**Directions for this task**:
Exactly the lines from the line that has "The width and height of the screenshot is (704, 347)." through the final line below are to be retyped, and the pictures are not.

**Data for review**:
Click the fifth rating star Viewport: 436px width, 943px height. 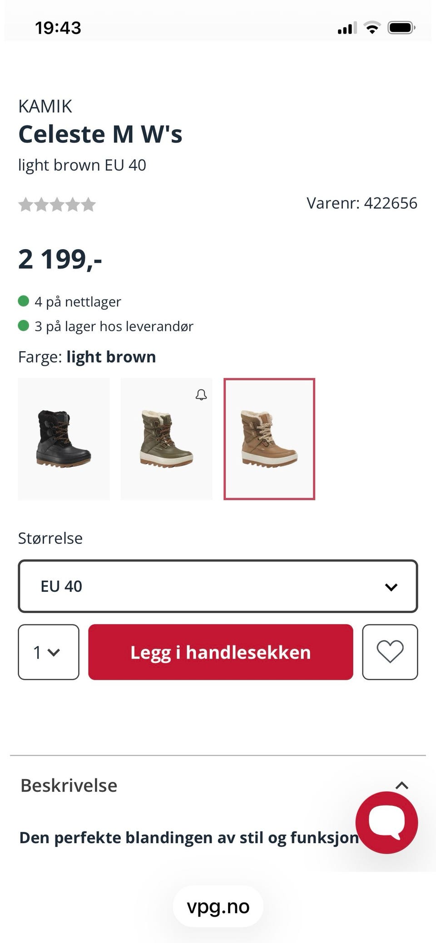89,205
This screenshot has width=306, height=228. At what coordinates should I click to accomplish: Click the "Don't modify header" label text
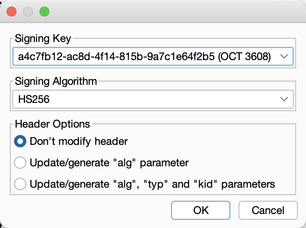79,141
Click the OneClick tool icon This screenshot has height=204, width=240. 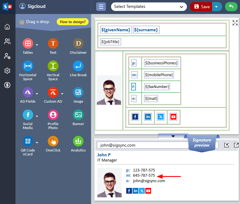(x=53, y=141)
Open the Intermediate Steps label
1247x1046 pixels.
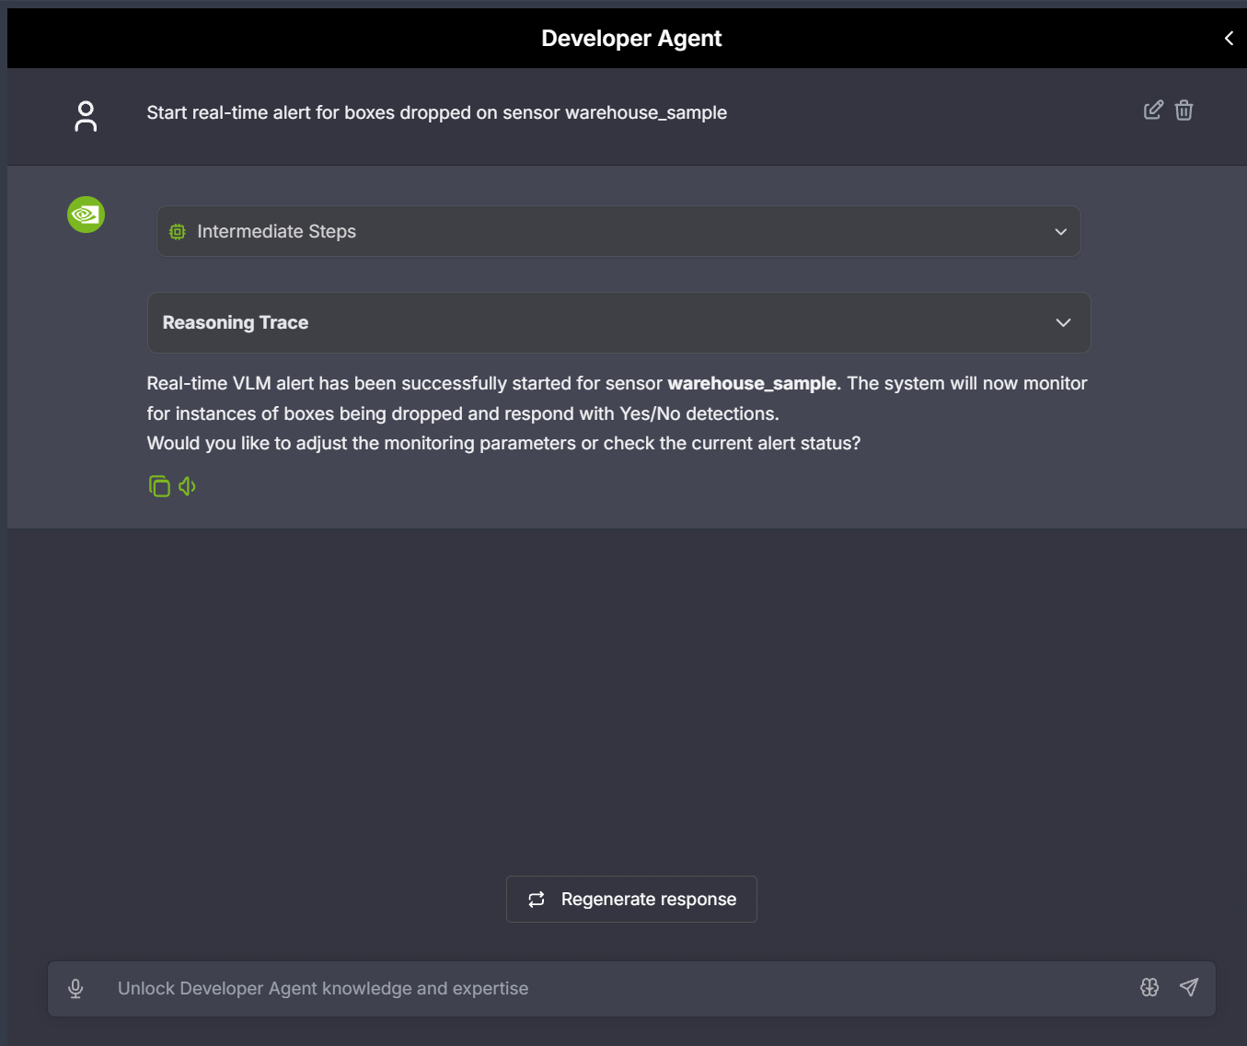pyautogui.click(x=276, y=232)
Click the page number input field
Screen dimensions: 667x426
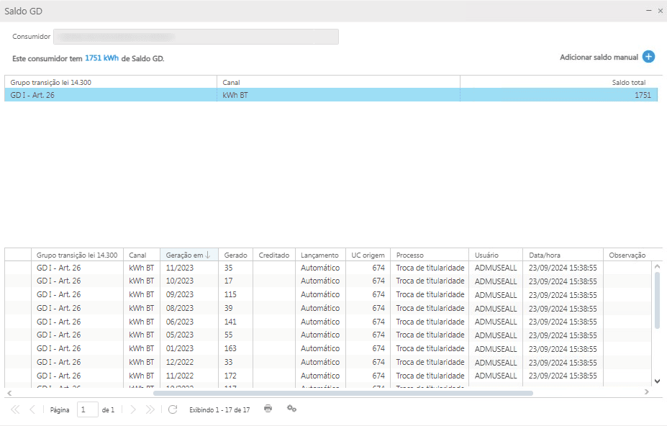[88, 409]
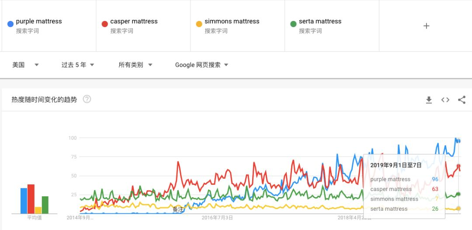Screen dimensions: 472x230
Task: Click the blue purple mattress dot
Action: (10, 24)
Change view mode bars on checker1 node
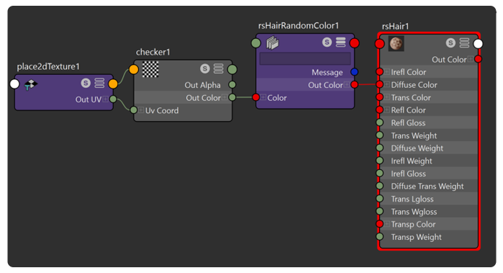The width and height of the screenshot is (503, 273). 219,68
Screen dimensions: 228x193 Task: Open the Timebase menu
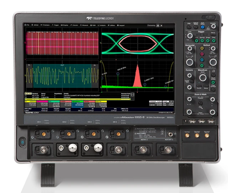46,26
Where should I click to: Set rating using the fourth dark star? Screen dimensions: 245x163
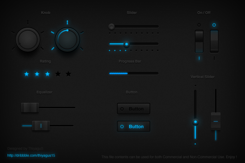[x=58, y=74]
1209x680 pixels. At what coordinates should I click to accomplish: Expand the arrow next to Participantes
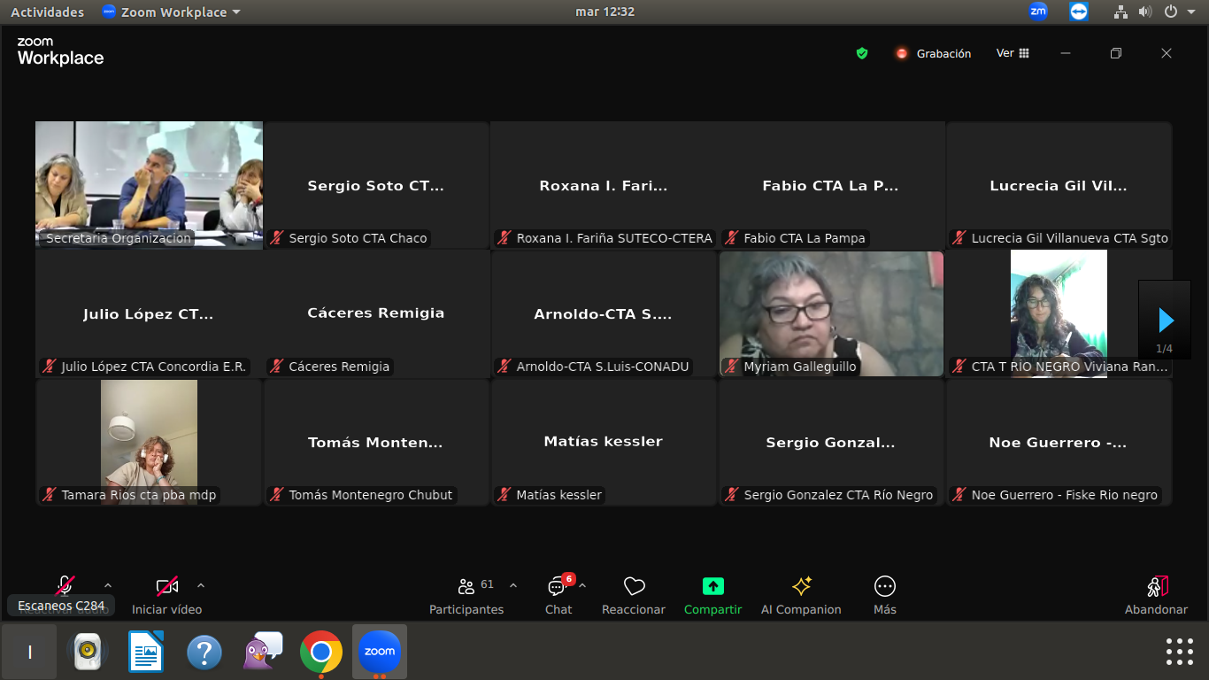point(513,585)

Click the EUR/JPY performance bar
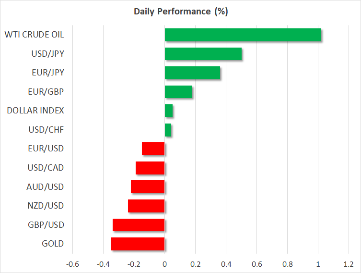click(x=192, y=73)
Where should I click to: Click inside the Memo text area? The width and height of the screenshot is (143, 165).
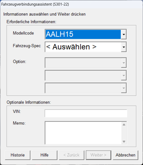point(83,133)
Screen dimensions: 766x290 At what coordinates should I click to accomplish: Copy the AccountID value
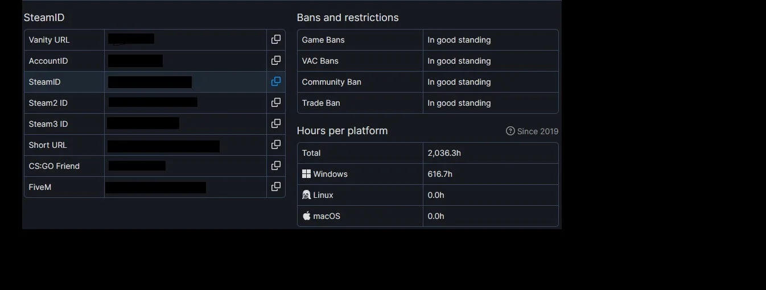[x=276, y=61]
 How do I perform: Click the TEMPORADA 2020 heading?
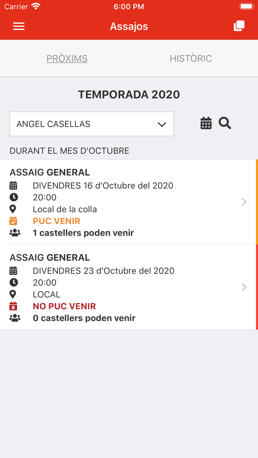pos(129,94)
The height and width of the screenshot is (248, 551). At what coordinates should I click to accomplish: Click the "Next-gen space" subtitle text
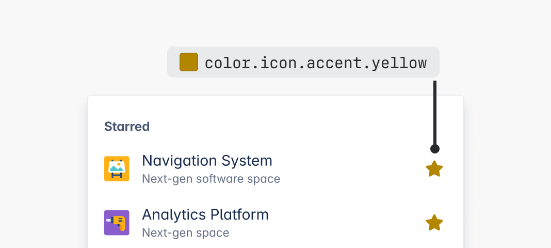(185, 233)
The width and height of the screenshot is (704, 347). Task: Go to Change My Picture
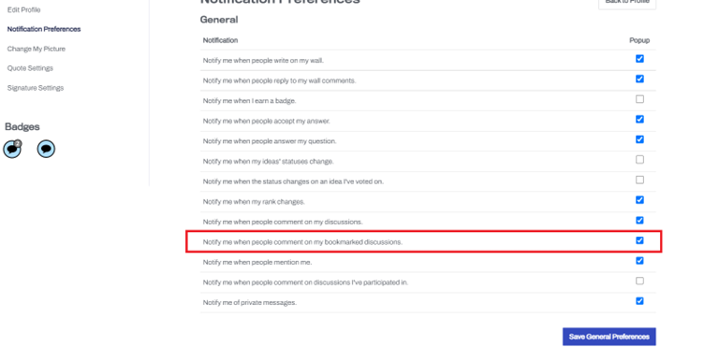37,49
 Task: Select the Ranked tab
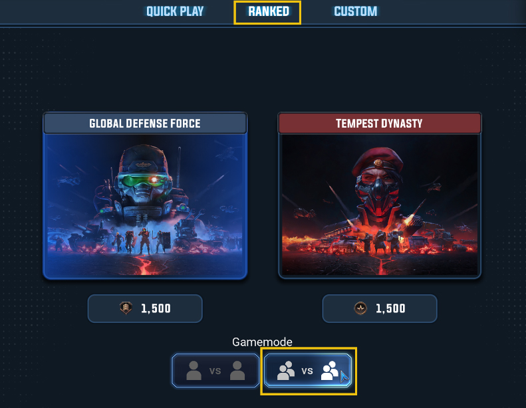pos(269,11)
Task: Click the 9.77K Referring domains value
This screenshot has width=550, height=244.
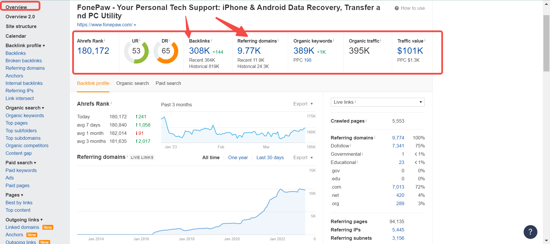Action: 249,51
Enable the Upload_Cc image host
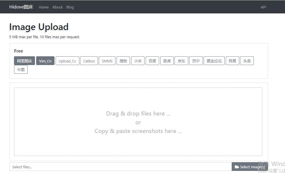Screen dimensions: 285x175 67,61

**Result of this task**:
The width and height of the screenshot is (704, 347). Task: Go to Change My Picture
37,49
 Task: Select the Ranked tab
pos(269,11)
Task: Click the 9.77K Referring domains value
This screenshot has width=550, height=244.
Action: 249,51
Enable the Upload_Cc image host
Screen dimensions: 285x175 67,61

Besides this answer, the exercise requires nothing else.